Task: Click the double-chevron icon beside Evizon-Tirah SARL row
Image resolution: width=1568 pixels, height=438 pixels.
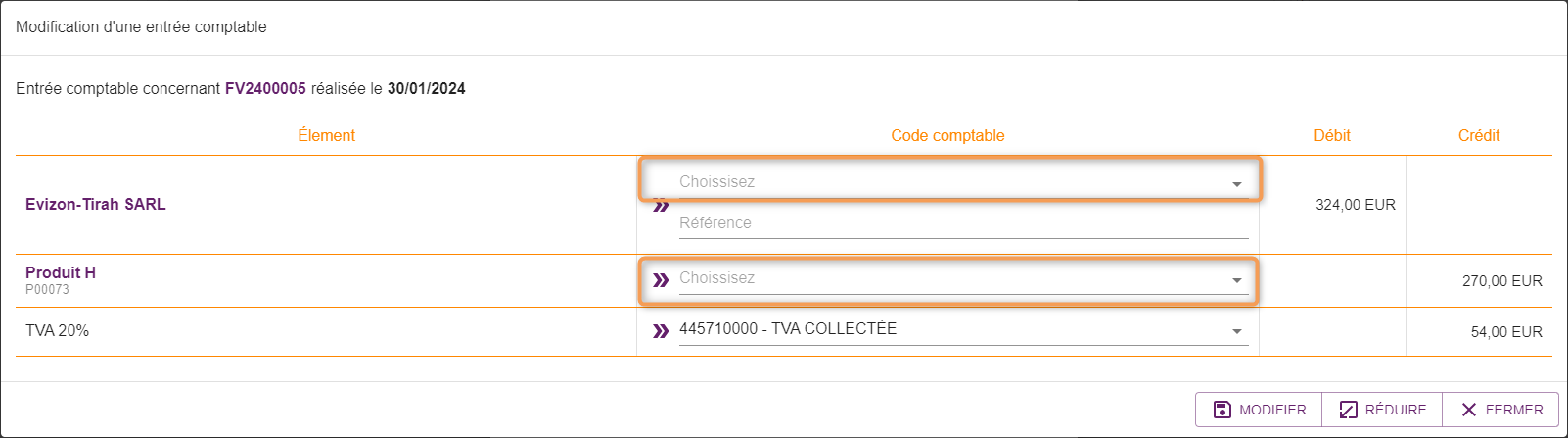Action: pos(661,206)
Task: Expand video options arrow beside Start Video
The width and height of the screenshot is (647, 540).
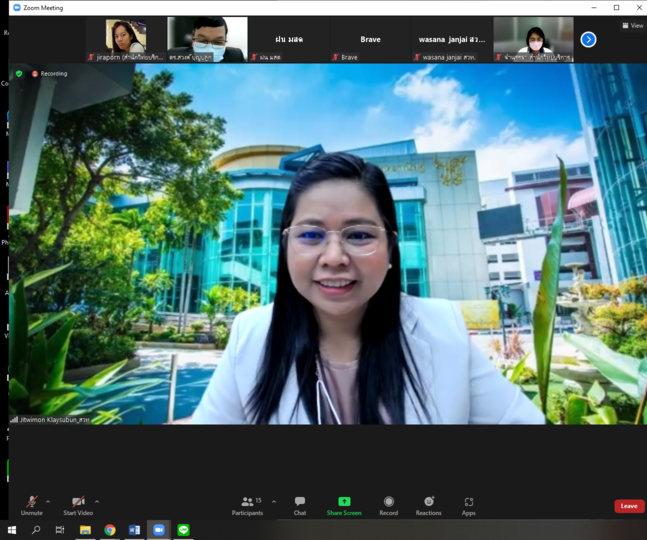Action: pos(96,502)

::::

Reproduce the lines of all the records above without changing anything, and leave out the pictures.

- Task solution:
Task: Click the double-chevron icon beside Evizon-Tirah SARL row
Image resolution: width=1568 pixels, height=438 pixels.
Action: pos(661,206)
Task: Expand video options arrow beside Start Video
The width and height of the screenshot is (647, 540).
Action: pos(96,502)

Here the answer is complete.